PostPosted: Wed Jul 08, 2009 9:55 pm Post subject: Interview with Anthony Bevor, about his new Normandy book. Reply with quote

Fresh details of Normandy landing revealed in new book PRINT FRIENDLY EMAIL STORY
PM - Friday, 5 June , 2009  18:33:00
Reporter: Mark Colvin
MARK COLVIN: President Obama's next stop is France, where he'll join other heads of state and government in marking the 65th anniversary of D-Day on the Normandy beaches tomorrow.

On June the 6th 1944, a huge force of largely British, Canadian and American troops began landing near the town of Caen in the long-planned Operation Overlord, which led to the liberation of Paris by August, and ultimately to the defeat of Germany the following year.

Antony Beevor is the historian whose accounts of the battles for Stalingrad and Berlin chronicled for the first time the almost unbelievable brutality of the war on the Eastern Front.

Now he's turned his attention to the Western Front, with a book called D-Day and he says that although the fighting in Normandy was less drawn-out, it was at least as savage.

ANTONY BEEVOR: To my astonishment it turned out that in Normandy the German divisions were actually loosing 2,300 men per division per month, while the average on the Eastern Front had only been just over 1,000.

So that gives a very clear indication of how savage the fighting in Normandy was.

MARK COLVIN: I think because of the movies, a lot of people think of it as just being about D-Day. And some people think of it just as being about what happened on the beach; the opening sequence of 'Saving Private Ryan' for example.

But your book is about much more.

ANTONY BEEVOR: In a way slightly the paradox is although D-Day has sort of, become the iconic moment and all the rest of it, the real fighting was actually in Normandy.

On D-Day losses were actually much lighter, even with Omaha, much lighter than expected. They reckon that they were going to get up to 10,000 casualties on D-Day. In the end only about 3,000 allied soldiers were killed, and that was the same number as French civilians who dies that day.

I mean, one thing one really needed to do in this book, because military history on the whole had tended to overlook it, was the suffering of the civilians.

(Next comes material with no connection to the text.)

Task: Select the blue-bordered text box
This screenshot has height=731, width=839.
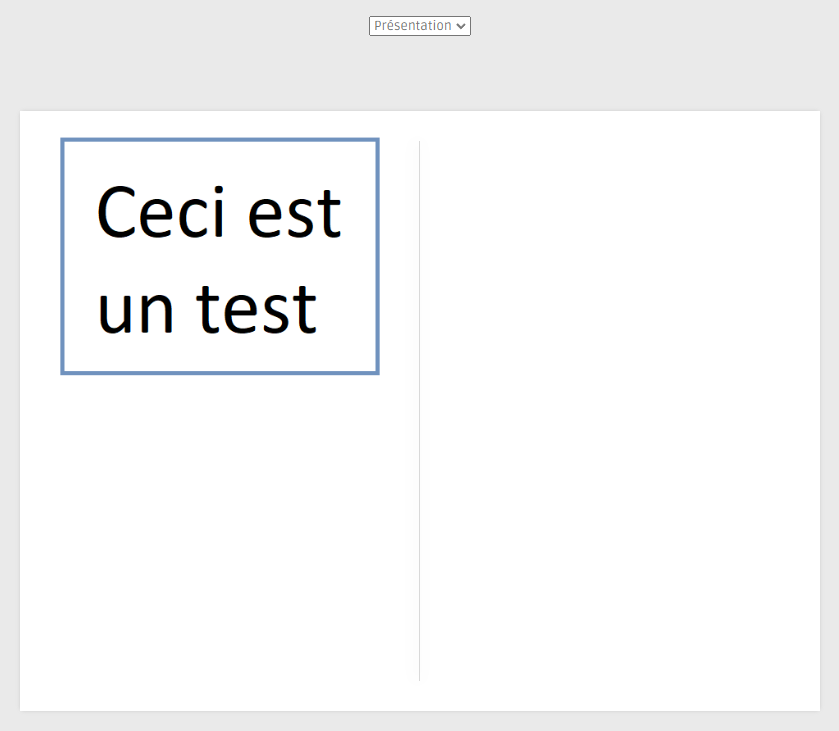Action: coord(220,256)
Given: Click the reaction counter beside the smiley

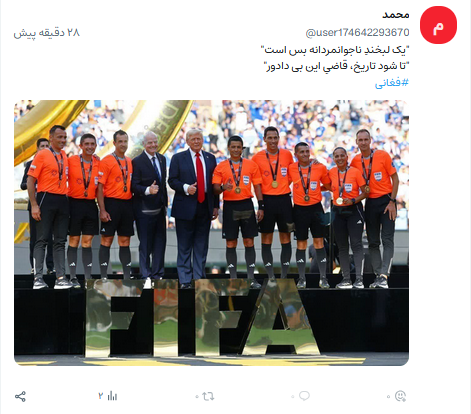Looking at the screenshot, I should coord(388,397).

And 15,000 French civilians were killed in the preparations for D-Day alone, and another 20,000 during the battle of Normandy. So…

MARK COLVIN: Let's get one question out of the way there, because at one stage you were quoted as saying that what happened to the city of Caen was close to a war crime. But then I heard you more recently rowing back from that.

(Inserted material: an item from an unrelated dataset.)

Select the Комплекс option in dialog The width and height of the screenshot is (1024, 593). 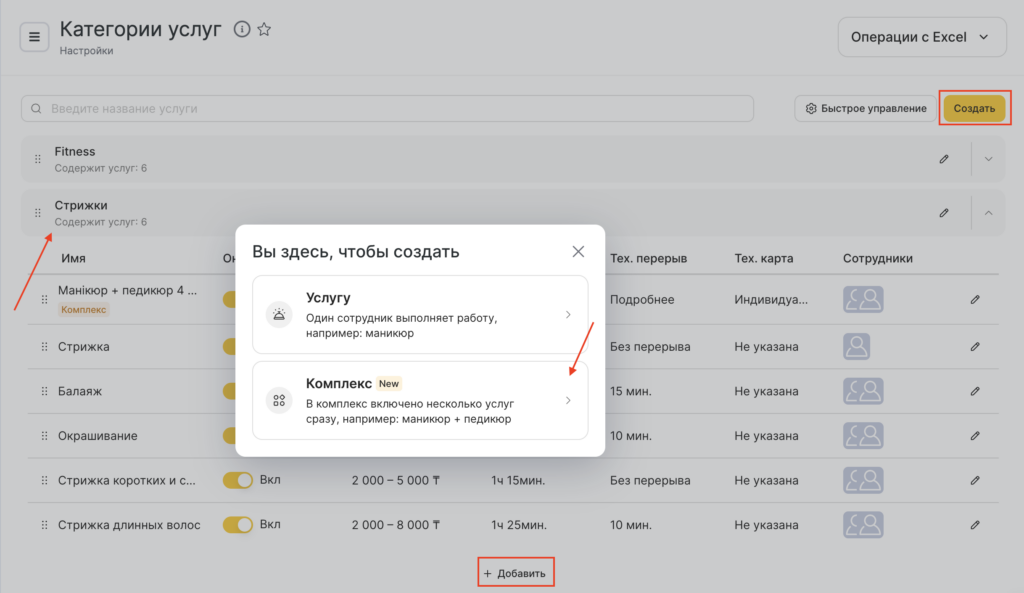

ANTONY BEEVOR: Well, I rowed back from it. I mean I'm afraid newspapers like to, sort of, create a drama, and it was an unwise statement in the course of a very, very long review.

What I was really trying to say was that it was a sort of criminal blunder, if you like. The bombing of Caen achieved nothing, and in fact it was totally contrary to the military plan.

Montgomery wanted to capture Caen in the first 24 hours, and if you want to capture a city you don't bomb it to rubble because that provides the perfect defensive terrain for the enemy and it also blocks the streets and prevents you getting your armour in.

Of course, what happened was that the Germans had already sent all their troops forward to their positions; their defensive positions.

So hardly any Germans were killed in the bombing of Caen and it was entirely French civilians. So, that was why I felt so strongly on this subject.

MARK COLVIN: So, you don't resile from what you've said about General Montgomery or Monty as he was known?

ANTONY BEEVOR: Well, Montgomery had many great qualities; there's no doubt about it. As a sort of training of armies and preparing them for war and all the rest of it. And also his input into the planning of D-Day was good.

But the trouble was that Monty had major character flaws and he could never admit that he'd done anything wrong.

When he had to change his strategy very rapidly, i.e. within four days after the landing, because by then the German armoured divisions had arrived. And, of course, they were all facing the British and the Canadians being on that sort of particular flank, which was for the Germans the most dangerous flank.

And when they split up these armoured divisions into little battle groups, there was no way that the British and the Canadians were going to be able to break through properly.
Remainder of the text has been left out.